Ray tracing is a technique for generating realistic 2D images of 3D scenes. It models the movement of light by casting rays backwards from an imaginary camera into the 3D scene. When the ray collides with an object, the colour of that object at that point determines the colour that reaches the camera.


This series of visual experiments ignores the imaginary camera and instead, visualizes rays of light emanating from light sources in a 2D scene. The rays of light bounce off random arrangements of rectangles and ellipses. Sometimes the light is absorbed, other times it reflects or refracts, creating unusual patterns of shadow and light.













Future Directions #
Drawing a line to represent each ray of light has significant downsides. First, the area close to the light source appears very bright and has a high density of rays whereas the area further away is dark, with a low density. The low density areas don’t make a good representation of lighting in the area and aren’t visually appealing. In fact, a lot of these images look much better at a small scale than zoomed in.
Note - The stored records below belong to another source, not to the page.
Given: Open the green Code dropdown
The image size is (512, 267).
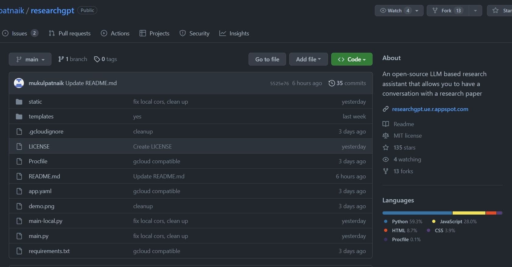Looking at the screenshot, I should click(x=351, y=59).
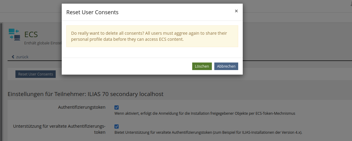Click the dialog title Reset User Consents

click(92, 12)
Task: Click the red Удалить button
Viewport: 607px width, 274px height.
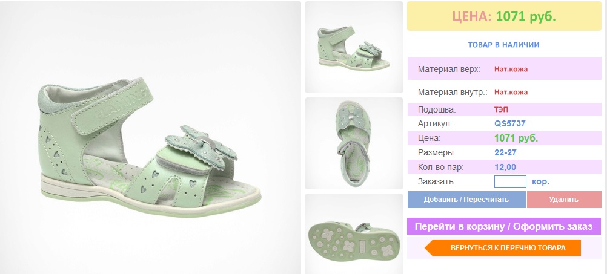Action: (x=564, y=200)
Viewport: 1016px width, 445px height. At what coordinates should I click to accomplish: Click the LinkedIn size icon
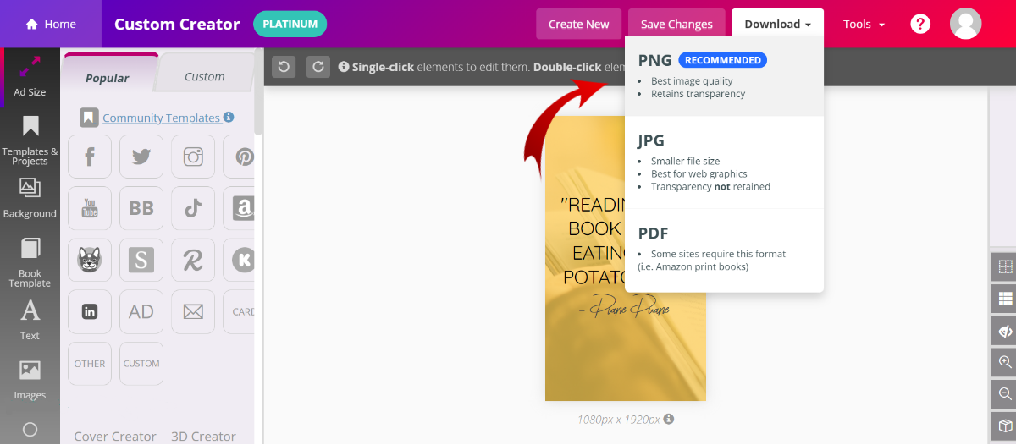click(x=90, y=311)
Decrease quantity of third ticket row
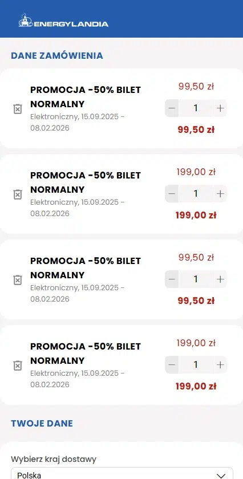This screenshot has height=479, width=243. point(172,279)
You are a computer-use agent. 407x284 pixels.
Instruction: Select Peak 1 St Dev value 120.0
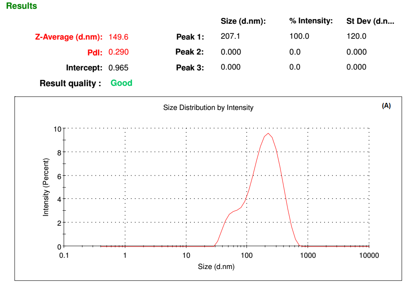click(x=356, y=36)
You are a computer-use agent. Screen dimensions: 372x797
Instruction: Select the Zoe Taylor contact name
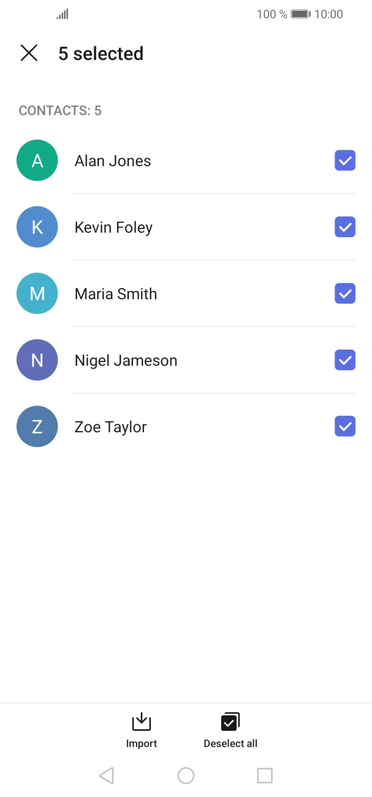point(110,427)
The second issue is the moiré artifacts that occur regularly throughout these images.
Drawing more lines becomes computationally expensive and only magnifies the first problem. Instead, iterating through each pixel of the output image and determining the rays which affect it could produce more compelling results.
Another interesting idea would be to visualize the light not as solid lines but as waves. If each line varied between light and dark over some wavelength then really interesting interference patterns could form where the rays overlap.